Il n’y a aucune interdiction légale quant à l’emploi de l’intelligence artificielle, toutefois, son utilisation pourrait être jugée comme illégale si elle est perçue par les autorités judiciaires comme ayant trompé l’électeur.
Alors que les élections européennes du 9 juin approchent à grands pas, les candidats multiplient les apparitions publiques et les actions de communication. Juliette de Causans, à la tête du petit parti Europe Egalité Ecologie, a révélé son affiche de campagne pour la liste Écologie au centre le 12 avril dernier. Elle a été critiquée par certains internautes qui l’accusent d’avoir modifié sa photo avec l’aide de l’intelligence artificielle (IA).
Juliette de Causans a admis ce changement dans une interview accordée au journal Le Parisien. « Certaines choses ont été supprimées de cette photo, mais rien n’a été ajouté », a-t-elle confirmé. « La retouche a été effectuée au niveau du ventre, du maquillage a été ajouté, la texture de la peau a été uniformisée. Cependant, les traits du visage ou de la poitrine, par exemple, n’ont pas été modifiés. »
La candidate justifie son action par sa volonté de transmettre « un message » concernant le développement des technologies et leur rôle dans « notre société ». Durant les élections législatives de 2023, Juliette de Causans avait déjà modifié la photo de son affiche de campagne. Même si elle assume pleinement cette modification, il n’y a aucune mention de l’utilisation de l’IA sur ses affiches.
Pas d’obligation de signaler d’éventuelles retouches
Tous les aspects d’une campagne, y compris les affiches officielles, sont soumis à des règles précises définies dans le code électoral. Il est par exemple interdit d’y afficher le drapeau français ou les trois couleurs bleu, blanc et rouge juxtaposées, sauf si elles sont présentes sur le logo du parti.

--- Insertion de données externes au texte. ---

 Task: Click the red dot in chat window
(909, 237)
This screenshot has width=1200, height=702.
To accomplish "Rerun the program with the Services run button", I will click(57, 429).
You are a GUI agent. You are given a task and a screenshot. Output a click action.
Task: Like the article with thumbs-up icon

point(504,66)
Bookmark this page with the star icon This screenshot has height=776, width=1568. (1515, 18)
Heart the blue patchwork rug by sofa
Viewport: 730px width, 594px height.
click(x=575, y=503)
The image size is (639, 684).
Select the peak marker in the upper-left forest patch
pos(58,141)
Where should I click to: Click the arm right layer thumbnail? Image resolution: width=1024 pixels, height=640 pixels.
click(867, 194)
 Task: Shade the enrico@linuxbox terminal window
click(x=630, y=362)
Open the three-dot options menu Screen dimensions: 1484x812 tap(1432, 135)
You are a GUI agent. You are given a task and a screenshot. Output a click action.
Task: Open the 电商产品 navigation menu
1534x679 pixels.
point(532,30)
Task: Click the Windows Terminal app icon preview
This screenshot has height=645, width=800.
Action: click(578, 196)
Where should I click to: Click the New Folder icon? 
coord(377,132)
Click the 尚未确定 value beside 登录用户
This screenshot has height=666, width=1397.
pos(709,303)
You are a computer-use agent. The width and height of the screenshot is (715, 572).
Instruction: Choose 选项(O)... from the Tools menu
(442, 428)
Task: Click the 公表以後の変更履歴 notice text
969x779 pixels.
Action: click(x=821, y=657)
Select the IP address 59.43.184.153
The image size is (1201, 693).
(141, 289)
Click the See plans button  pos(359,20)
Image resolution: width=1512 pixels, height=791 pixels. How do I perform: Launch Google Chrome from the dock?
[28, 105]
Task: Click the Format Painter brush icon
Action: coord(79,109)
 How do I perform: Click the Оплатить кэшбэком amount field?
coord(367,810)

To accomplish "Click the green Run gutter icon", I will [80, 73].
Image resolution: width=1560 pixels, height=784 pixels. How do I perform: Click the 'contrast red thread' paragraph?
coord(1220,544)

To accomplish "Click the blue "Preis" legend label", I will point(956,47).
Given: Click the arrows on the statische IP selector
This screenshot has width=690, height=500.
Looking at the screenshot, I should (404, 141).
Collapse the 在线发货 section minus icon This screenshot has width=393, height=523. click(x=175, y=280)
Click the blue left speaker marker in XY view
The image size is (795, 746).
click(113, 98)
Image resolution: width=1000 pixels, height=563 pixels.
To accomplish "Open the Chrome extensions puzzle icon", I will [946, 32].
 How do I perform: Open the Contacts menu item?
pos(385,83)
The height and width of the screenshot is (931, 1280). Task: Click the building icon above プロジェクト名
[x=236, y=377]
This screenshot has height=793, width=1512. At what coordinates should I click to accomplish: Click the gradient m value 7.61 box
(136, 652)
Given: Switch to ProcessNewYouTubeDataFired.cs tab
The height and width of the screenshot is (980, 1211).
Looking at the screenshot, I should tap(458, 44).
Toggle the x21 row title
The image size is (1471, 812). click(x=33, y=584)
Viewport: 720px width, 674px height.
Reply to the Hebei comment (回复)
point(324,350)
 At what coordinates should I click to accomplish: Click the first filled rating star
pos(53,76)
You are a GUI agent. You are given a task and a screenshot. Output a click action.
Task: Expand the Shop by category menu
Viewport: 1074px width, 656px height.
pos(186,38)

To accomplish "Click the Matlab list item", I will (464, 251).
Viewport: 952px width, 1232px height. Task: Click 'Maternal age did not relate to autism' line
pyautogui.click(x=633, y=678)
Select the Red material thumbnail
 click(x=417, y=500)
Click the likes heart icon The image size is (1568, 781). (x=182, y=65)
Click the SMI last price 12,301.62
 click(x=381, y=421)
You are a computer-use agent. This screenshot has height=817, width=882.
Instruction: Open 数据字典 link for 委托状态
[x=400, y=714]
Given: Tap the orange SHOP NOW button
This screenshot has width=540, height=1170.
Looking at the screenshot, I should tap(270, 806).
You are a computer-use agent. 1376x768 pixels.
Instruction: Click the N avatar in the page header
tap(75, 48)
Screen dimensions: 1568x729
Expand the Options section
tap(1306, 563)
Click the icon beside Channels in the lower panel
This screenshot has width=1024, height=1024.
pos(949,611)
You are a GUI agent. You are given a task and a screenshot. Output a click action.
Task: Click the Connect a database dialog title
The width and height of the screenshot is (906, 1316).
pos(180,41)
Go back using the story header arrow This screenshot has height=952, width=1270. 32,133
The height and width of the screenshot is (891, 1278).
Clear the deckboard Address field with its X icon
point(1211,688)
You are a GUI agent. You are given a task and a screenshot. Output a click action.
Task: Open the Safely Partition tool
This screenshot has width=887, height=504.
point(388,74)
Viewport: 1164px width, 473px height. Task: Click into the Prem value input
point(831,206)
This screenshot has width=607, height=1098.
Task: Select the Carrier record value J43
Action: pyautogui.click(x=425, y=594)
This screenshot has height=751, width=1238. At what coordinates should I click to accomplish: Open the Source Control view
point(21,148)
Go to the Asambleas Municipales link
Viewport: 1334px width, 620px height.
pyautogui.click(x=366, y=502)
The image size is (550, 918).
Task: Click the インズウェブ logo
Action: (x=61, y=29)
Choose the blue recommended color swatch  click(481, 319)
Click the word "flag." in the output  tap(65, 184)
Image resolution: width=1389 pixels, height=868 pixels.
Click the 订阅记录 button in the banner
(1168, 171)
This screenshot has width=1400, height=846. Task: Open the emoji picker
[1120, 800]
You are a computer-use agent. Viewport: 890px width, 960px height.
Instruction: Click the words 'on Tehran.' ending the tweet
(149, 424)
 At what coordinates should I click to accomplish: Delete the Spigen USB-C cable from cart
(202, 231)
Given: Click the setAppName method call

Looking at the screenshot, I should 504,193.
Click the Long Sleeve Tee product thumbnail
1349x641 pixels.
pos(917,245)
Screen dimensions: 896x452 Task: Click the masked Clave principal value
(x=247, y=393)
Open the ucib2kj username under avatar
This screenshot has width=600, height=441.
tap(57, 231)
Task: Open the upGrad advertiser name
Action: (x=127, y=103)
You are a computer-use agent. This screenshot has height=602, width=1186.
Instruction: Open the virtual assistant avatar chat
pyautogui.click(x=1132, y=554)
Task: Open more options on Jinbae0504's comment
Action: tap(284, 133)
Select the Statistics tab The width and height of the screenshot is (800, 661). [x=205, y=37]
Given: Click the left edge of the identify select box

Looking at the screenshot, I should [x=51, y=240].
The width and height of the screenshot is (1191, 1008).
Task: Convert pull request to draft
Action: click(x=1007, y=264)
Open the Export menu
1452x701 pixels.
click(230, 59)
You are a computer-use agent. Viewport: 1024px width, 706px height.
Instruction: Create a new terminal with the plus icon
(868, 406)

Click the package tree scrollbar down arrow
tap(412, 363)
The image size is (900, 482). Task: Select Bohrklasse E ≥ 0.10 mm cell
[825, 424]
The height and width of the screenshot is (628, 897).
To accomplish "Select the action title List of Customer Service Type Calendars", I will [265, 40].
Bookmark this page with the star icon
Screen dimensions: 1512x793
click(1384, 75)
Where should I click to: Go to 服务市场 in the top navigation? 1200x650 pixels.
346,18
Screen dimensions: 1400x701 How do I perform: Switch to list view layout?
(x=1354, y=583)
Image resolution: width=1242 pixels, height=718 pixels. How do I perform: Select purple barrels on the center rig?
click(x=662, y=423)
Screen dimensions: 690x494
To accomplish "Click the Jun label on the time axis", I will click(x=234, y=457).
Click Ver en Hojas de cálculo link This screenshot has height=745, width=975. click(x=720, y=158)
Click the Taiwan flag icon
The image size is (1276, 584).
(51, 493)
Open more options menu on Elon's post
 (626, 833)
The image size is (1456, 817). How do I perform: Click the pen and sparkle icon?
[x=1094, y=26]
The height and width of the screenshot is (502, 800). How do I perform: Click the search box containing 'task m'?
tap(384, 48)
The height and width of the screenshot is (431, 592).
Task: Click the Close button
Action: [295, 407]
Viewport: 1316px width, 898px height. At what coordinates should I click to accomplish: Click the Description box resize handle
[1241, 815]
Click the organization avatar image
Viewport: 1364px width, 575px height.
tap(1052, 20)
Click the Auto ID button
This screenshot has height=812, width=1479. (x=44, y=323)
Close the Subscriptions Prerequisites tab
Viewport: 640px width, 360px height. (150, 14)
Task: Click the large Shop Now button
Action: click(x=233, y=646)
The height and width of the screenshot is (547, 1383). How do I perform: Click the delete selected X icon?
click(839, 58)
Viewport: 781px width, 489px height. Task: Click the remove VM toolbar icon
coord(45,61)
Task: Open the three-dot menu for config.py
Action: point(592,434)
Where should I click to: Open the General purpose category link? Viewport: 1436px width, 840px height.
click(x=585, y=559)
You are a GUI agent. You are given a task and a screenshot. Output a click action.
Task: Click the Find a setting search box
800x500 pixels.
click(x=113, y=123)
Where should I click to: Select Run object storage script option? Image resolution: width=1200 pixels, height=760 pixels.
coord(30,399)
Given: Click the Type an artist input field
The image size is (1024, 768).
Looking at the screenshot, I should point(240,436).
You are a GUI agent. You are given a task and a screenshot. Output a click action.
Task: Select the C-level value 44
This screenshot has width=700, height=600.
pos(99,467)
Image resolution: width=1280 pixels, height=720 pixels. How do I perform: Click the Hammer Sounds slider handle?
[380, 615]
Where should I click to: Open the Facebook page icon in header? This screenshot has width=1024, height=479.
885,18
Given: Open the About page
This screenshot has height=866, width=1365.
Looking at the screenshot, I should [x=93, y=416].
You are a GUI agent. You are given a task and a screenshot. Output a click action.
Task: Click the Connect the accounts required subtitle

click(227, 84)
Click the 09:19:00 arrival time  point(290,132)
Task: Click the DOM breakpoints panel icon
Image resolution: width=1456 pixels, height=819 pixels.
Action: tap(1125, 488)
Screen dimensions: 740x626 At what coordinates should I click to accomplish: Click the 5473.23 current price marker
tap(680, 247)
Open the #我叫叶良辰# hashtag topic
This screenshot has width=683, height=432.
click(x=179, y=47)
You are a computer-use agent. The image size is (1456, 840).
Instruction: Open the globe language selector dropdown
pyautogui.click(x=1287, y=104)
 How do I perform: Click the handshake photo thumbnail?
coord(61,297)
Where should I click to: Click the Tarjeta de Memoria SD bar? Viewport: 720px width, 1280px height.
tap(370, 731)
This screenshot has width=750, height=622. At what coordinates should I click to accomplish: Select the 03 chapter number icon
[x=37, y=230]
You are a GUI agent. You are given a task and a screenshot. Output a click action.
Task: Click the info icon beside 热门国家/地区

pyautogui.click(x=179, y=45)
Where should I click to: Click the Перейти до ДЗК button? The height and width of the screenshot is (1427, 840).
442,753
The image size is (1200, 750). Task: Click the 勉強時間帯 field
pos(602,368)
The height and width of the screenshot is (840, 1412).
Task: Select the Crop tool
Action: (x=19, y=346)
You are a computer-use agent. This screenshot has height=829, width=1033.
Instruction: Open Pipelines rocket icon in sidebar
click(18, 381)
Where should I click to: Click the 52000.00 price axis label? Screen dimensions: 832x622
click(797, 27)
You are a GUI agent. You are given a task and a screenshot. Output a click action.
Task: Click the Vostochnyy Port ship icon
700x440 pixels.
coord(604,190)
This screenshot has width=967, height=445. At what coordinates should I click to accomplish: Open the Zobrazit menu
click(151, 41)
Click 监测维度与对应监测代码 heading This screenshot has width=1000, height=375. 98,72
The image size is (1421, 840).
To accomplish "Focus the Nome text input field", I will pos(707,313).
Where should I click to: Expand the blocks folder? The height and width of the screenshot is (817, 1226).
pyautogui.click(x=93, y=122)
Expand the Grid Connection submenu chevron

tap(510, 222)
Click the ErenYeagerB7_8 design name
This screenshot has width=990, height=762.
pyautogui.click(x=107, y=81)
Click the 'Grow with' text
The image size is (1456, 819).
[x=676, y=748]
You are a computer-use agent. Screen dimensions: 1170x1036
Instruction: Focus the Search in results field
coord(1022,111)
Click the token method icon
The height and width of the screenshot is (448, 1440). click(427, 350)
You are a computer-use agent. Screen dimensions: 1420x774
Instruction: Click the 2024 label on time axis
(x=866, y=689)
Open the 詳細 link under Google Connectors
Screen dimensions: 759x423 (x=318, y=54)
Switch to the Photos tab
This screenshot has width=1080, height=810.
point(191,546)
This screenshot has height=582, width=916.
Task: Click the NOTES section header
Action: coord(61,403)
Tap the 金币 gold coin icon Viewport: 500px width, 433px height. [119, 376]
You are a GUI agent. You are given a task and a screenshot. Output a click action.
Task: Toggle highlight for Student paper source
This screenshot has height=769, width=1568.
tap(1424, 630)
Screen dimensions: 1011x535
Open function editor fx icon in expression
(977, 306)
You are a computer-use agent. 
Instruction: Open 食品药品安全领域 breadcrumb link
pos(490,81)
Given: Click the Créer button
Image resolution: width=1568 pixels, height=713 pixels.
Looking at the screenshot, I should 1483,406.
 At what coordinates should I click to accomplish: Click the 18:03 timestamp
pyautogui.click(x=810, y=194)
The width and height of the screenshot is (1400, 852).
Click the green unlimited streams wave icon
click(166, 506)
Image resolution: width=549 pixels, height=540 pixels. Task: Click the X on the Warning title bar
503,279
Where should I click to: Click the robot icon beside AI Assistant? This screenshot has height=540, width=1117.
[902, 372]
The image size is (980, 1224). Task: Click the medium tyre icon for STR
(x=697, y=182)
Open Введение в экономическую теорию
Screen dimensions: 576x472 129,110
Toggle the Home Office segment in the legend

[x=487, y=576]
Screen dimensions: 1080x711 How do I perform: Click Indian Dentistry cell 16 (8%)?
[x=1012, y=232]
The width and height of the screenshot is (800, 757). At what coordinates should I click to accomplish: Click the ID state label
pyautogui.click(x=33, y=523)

Les affiches ne peuvent être imprimées sur papier blanc que si elles comportent des éléments ou des illustrations en couleur. Le nom du candidat, le parti ou le mouvement politique et le slogan de campagne doivent obligatoirement figurer sur l’affiche. La taille de l’affiche, 59,4 par 84,1 cm, est également réglementée.
Cependant, aucune loi n’oblige les candidats à déclarer que l’IA a été utilisée pour modifier leur affiche de campagne. « Les mentions et le contenu des affiches ne sont pas contrôlés », assure à France Matin Romain Rambaud, spécialiste en droit électoral. « Il n’y a aucune disposition du code électoral qui exige une mention obligatoire sur les affiches », ajoute-t-il. Selon la loi, les candidats peuvent donc modifier leurs affiches comme ils le souhaitent, avec ou sans l’utilisation de l’IA. « Il n’y a pas, à ma connaissance, d’obligation d’indiquer des retouches réalisées avec Photoshop ou l’utilisation de l’IA », note le spécialiste.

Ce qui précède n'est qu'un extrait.